#### [Task description]
Go to the line that contains "628x375 pixels. Task: Click" and extract it along with every line after it, exactly, through the end of the data below.

(Items from a data source)
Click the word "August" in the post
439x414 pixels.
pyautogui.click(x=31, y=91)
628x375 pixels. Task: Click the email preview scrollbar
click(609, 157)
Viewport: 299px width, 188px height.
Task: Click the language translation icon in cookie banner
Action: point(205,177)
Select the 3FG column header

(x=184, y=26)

#### [Answer to this task]
628x375 pixels. Task: Click the email preview scrollbar
click(609, 157)
Viewport: 299px width, 188px height.
Task: Click the language translation icon in cookie banner
Action: point(205,177)
Select the 3FG column header

(x=184, y=26)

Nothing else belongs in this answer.